Once the network is expressed in an adjacency matrix, Python can help us calculate the network statistics discussed above. Finally, we can overlay those stats on top of network line and station shapefiles provided by WMATA and visualized via geopandas. Hover over points to view node statistics and press the magnifying glass to zoom.

Before I started this project, I assumed Metro Center would be the most important station based on my ridership patterns while living in DC. However, given the findings on this analysis, it looks like L’Enfant Plaza is the most important! L’Enfant has a degree of 5, betweenness of .571, and closeness of .144, not to mention an underground food court. Honorable mention goes to the Pentagon, the most important station outside of DC in terms of betweenness and closeness centrality.

Instead of using set shapefiles to draw the network, what if we let the computer decide how it should look? Force-directed algorithms allow us to visualize networks as nodes and edges that repel against each other based on a given charge. The D3 JavaScript library is a popular tool for building force-directed networks — I implemented D3 to create a free-flowing DC metro system below. Pull a node with your mouse and watch the network update positions.

Through network analysis, we can understand which stations are most important in terms of degree and centrality, then visualize the network with Python Bokeh or D3. A subsequent step would be to weight the nodes and edges based on how many people flow through a station each day and where they are traveling. This would give us a better idea of node centrality and could be interesting to view through time, especially during the workday.

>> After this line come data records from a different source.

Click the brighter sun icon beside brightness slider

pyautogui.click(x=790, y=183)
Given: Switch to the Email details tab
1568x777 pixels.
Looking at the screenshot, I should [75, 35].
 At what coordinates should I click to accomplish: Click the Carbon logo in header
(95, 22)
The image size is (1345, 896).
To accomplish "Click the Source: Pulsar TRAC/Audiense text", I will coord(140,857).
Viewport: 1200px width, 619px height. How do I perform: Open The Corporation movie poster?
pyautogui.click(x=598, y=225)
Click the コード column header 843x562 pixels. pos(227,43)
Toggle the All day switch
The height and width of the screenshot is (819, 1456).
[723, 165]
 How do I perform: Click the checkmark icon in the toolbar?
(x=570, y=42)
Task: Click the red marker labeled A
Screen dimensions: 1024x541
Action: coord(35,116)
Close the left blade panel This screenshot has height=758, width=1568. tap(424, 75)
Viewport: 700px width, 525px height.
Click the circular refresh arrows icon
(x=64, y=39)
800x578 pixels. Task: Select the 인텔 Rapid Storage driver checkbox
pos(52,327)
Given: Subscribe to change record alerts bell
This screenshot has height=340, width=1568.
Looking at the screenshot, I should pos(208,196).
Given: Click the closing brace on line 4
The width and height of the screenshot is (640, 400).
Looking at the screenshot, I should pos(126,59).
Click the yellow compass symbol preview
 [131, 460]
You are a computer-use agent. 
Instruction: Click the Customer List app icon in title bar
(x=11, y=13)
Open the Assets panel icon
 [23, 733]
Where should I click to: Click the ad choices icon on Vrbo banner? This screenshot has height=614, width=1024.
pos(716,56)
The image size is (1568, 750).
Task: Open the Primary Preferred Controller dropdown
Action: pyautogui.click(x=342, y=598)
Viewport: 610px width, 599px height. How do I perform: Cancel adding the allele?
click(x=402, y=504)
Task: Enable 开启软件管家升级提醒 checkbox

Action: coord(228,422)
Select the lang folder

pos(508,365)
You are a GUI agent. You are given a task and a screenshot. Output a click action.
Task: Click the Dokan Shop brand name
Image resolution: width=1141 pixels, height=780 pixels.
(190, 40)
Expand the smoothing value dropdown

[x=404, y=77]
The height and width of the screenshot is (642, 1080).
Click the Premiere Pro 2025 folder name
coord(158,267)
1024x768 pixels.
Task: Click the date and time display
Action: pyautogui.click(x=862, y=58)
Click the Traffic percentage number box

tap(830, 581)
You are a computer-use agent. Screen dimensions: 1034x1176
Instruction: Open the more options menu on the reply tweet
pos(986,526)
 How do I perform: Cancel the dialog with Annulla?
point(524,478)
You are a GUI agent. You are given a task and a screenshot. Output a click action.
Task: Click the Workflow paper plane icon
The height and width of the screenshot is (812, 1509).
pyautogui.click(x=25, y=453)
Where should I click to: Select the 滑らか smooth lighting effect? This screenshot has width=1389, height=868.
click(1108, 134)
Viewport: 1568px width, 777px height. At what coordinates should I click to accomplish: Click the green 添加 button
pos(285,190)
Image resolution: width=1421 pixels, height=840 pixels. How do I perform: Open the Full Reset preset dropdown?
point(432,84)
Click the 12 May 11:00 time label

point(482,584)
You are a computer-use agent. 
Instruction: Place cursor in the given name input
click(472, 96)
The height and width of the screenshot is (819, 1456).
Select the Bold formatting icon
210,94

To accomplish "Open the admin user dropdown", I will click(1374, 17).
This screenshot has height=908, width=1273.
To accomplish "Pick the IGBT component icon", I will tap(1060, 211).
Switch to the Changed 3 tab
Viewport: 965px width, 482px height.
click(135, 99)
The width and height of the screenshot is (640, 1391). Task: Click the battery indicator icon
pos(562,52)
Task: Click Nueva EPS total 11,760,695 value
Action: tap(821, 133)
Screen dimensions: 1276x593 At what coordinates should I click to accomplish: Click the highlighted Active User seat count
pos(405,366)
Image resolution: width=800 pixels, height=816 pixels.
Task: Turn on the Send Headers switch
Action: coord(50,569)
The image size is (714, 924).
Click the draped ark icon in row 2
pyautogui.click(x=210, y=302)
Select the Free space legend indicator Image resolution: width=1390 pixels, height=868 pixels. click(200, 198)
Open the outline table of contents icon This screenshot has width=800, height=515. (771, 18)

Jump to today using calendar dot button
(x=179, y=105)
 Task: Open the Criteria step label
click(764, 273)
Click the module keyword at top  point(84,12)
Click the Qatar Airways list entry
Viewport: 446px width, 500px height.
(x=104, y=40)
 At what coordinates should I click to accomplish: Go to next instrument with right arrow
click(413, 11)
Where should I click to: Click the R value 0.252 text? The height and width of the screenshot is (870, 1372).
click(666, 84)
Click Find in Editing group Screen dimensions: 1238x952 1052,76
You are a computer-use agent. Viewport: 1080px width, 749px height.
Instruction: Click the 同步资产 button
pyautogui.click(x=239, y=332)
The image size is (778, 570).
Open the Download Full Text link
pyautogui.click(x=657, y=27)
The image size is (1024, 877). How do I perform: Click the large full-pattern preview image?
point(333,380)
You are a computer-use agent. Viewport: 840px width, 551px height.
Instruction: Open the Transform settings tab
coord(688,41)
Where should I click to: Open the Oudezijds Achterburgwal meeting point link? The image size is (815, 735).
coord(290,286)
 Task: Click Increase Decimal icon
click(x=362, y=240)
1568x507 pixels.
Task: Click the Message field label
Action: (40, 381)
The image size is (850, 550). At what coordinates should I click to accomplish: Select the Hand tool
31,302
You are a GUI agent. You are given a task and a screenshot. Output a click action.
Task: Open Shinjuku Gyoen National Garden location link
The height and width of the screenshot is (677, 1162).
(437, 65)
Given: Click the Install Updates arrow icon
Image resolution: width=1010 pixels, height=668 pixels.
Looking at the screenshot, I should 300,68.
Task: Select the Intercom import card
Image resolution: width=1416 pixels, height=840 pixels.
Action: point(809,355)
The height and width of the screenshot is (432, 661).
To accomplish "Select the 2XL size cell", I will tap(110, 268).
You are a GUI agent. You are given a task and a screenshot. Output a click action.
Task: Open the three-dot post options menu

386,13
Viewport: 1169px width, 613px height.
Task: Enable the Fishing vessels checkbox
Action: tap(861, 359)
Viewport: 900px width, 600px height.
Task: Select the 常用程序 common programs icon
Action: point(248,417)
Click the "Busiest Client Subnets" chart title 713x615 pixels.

For anyone hoping to visualize networks in D3, I found that the library had a steep learning curve for someone without previous experience in JavaScript, but provided some really unique and customizable results once you got the hang of it. Using D3 with a physical network like the DC metro is kind of trivial since there is already a real physical representation, but would be very useful when visualizing social networks. A common example of D3 with social networks is here with Les Mis characters.